----- Study material -----

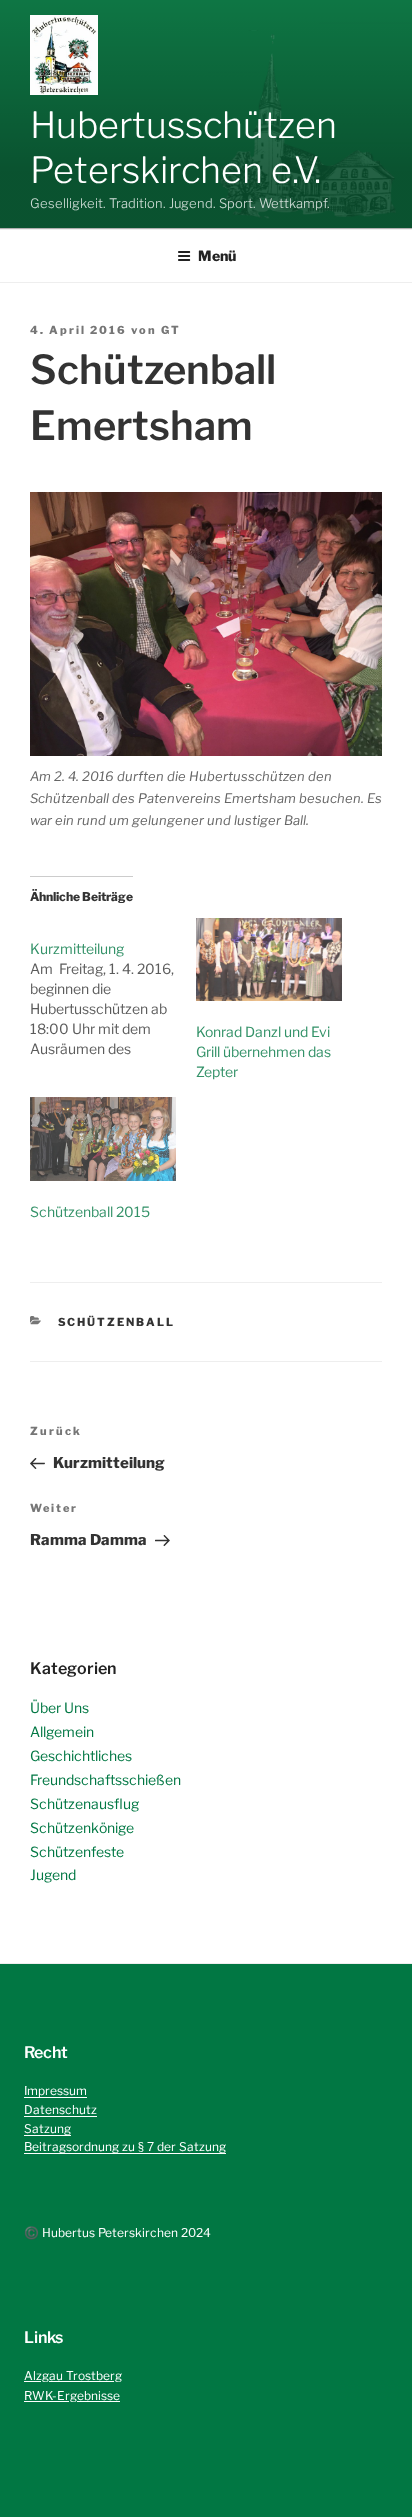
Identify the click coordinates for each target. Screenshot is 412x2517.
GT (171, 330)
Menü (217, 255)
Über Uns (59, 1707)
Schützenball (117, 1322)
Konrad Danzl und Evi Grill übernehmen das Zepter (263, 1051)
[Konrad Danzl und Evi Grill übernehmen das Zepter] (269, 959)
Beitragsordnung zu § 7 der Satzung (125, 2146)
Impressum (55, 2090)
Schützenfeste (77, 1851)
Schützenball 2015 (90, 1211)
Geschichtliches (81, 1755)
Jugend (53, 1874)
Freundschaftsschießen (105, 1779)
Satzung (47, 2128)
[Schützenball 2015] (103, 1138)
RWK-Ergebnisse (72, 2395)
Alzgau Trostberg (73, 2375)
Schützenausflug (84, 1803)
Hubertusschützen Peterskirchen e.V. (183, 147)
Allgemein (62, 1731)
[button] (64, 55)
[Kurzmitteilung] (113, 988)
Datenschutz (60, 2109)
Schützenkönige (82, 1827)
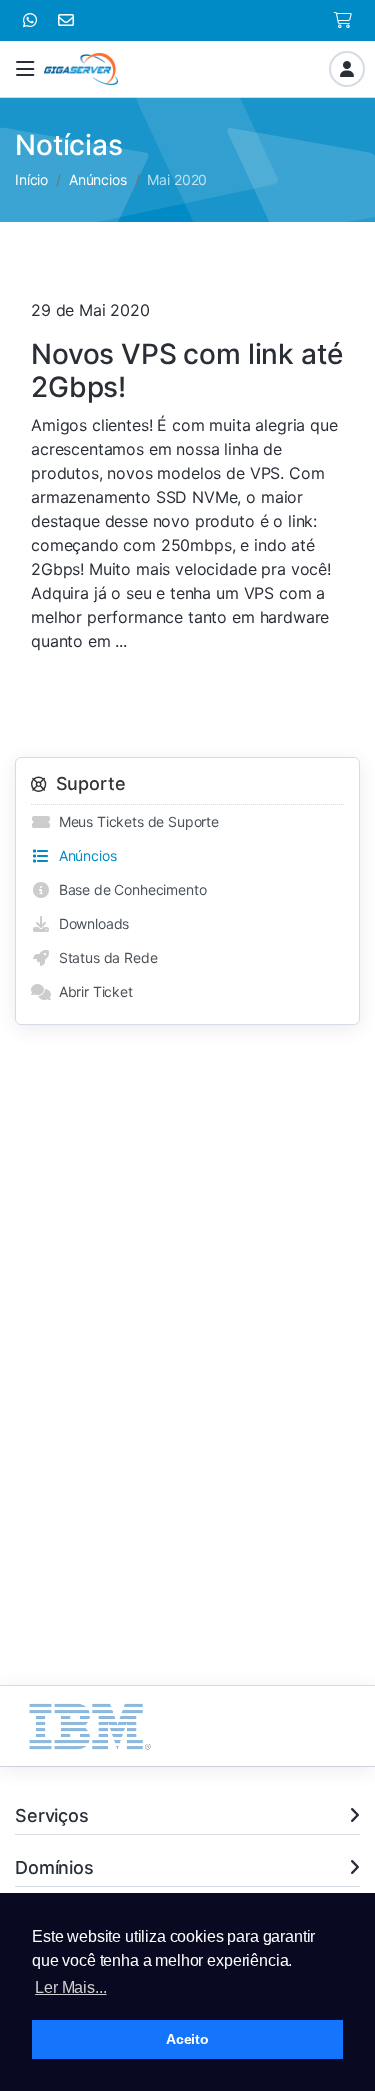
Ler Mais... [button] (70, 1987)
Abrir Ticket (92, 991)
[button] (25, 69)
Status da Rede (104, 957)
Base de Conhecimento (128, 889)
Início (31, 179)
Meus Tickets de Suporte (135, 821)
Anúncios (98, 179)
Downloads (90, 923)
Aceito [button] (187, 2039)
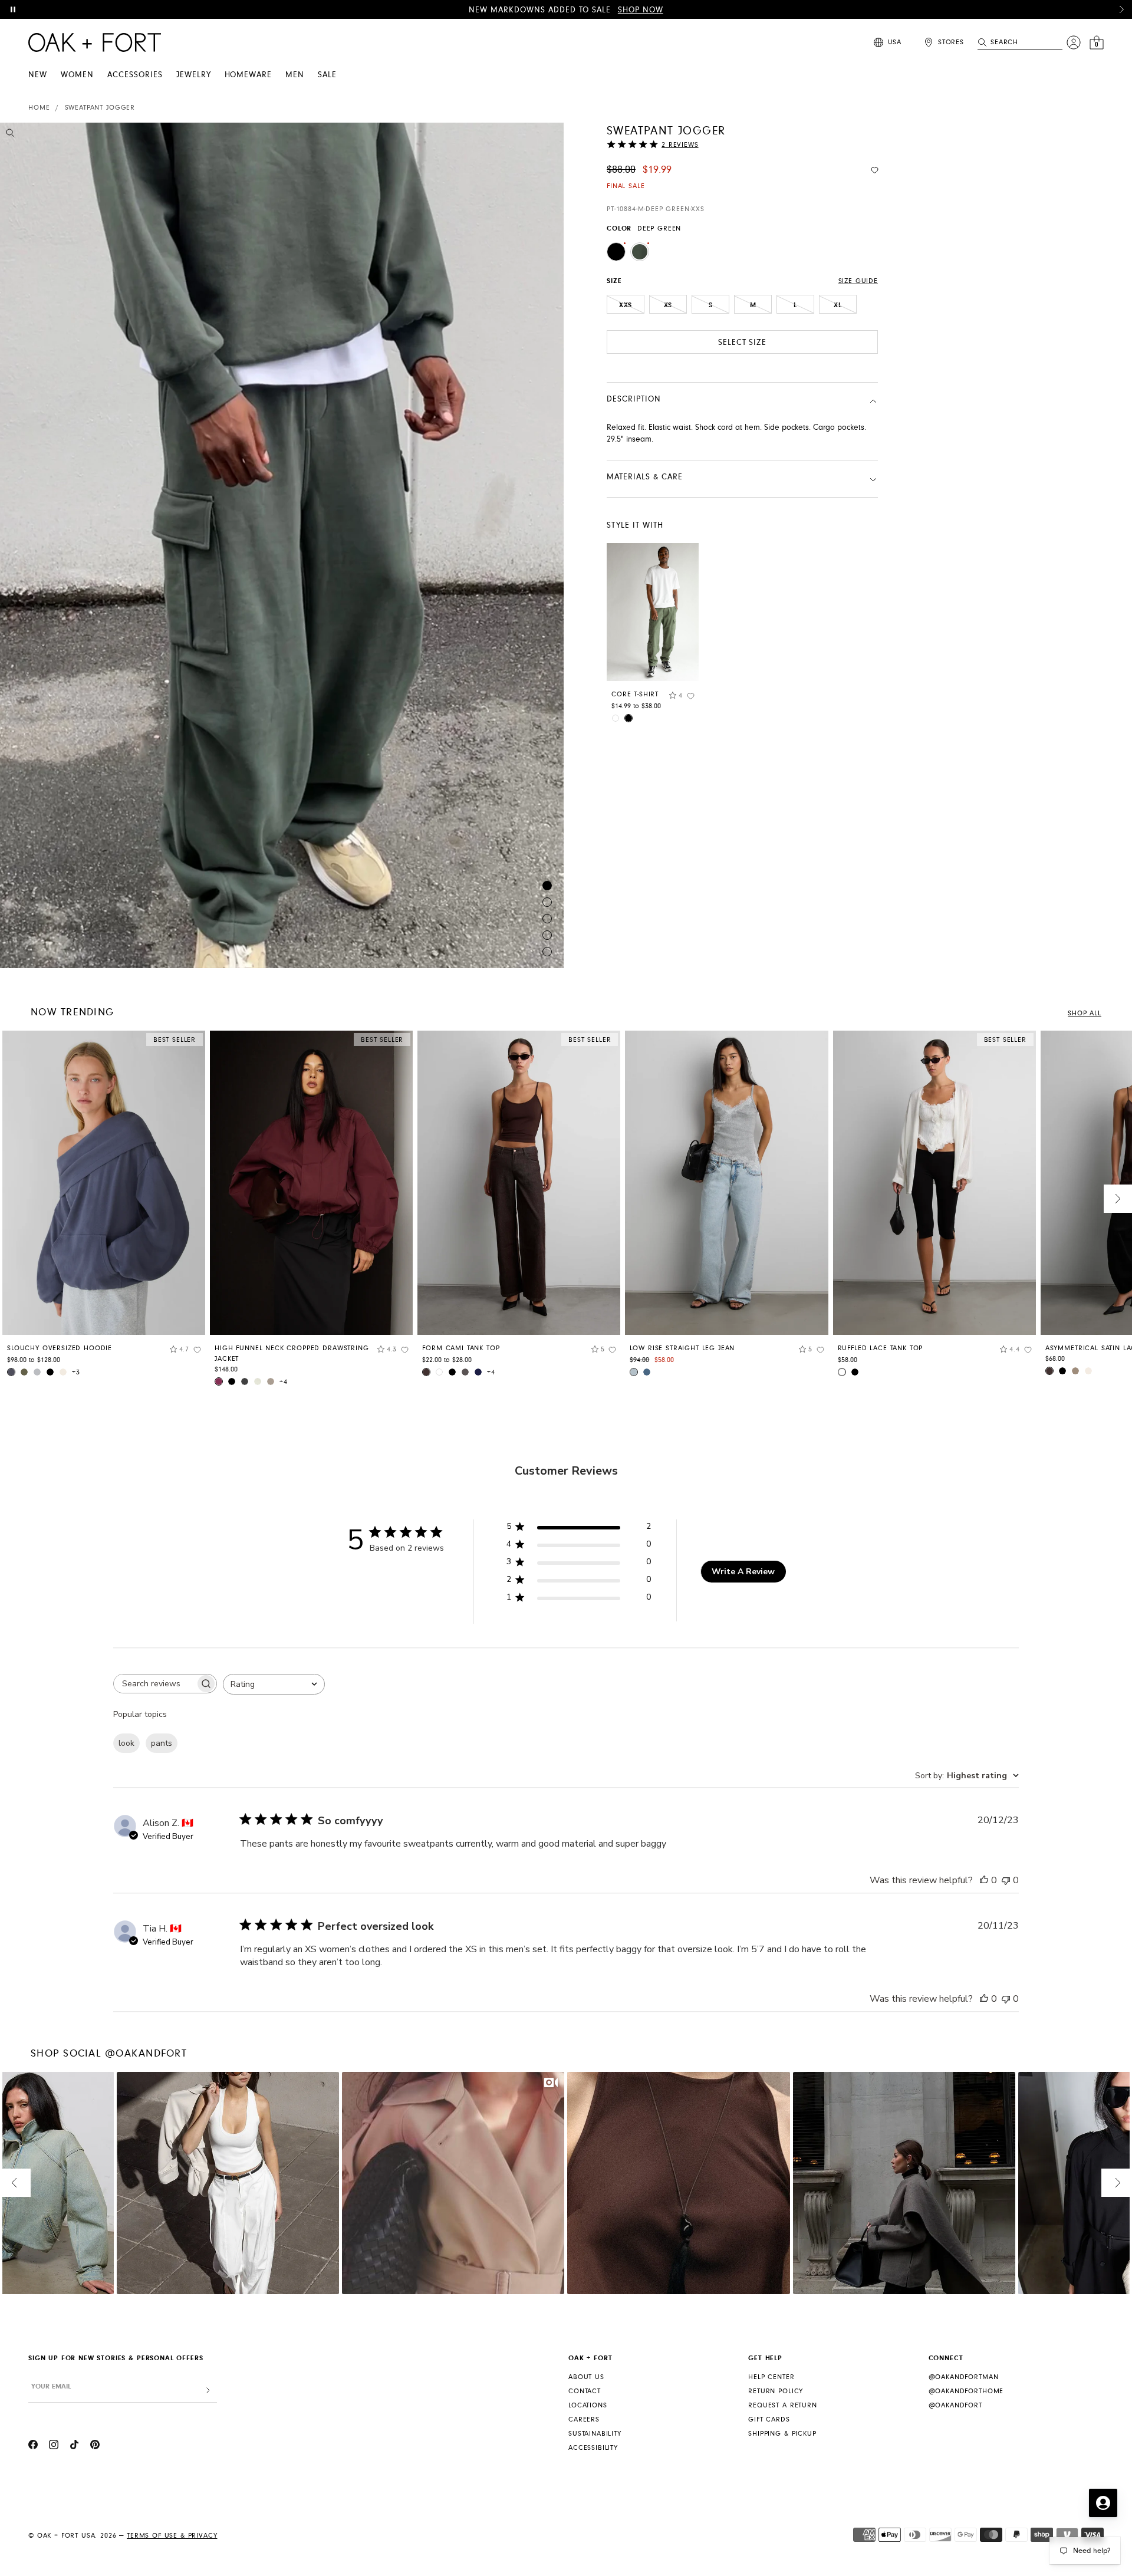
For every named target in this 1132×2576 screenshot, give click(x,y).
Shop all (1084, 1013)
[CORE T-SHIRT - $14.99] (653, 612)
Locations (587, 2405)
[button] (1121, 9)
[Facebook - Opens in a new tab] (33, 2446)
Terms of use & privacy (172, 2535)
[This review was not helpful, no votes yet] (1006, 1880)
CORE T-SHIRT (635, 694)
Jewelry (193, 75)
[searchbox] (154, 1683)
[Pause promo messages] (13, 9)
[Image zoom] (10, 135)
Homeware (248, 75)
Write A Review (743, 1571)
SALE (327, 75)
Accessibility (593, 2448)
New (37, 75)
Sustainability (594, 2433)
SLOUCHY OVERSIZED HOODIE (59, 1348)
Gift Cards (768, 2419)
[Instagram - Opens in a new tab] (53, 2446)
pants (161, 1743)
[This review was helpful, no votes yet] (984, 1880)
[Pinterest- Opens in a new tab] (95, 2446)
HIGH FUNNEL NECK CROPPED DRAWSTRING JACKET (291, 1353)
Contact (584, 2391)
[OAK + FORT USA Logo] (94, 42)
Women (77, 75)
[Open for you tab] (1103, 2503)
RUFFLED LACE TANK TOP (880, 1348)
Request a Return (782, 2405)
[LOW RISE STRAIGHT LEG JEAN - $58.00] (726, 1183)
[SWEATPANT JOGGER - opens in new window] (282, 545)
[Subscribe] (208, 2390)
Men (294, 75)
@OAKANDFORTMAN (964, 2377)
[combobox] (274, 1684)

-----

▶ [Work to complete]:
Copy the lines above between the one holding "Allgemein (62, 1731)" and the one holding "[Pause promo messages] (13, 9)", inclusive. Drop the pictures.

▶ [Answer area]:
Allgemein (62, 1731)
[button] (64, 55)
[Kurzmitteilung] (113, 988)
Datenschutz (60, 2109)
Schützenkönige (82, 1827)
Ler Mais... [button] (70, 1987)
Abrir Ticket (92, 991)
[button] (25, 69)
Status da Rede (104, 957)
Base de Conhecimento (128, 889)
Início (31, 179)
Meus Tickets de Suporte (135, 821)
Anúncios (98, 179)
Downloads (90, 923)
Aceito [button] (187, 2039)
For every named target in this 1132×2576 screenshot, give click(x,y).
Shop all (1084, 1013)
[CORE T-SHIRT - $14.99] (653, 612)
Locations (587, 2405)
[button] (1121, 9)
[Facebook - Opens in a new tab] (33, 2446)
Terms of use & privacy (172, 2535)
[This review was not helpful, no votes yet] (1006, 1880)
CORE T-SHIRT (635, 694)
Jewelry (193, 75)
[searchbox] (154, 1683)
[Pause promo messages] (13, 9)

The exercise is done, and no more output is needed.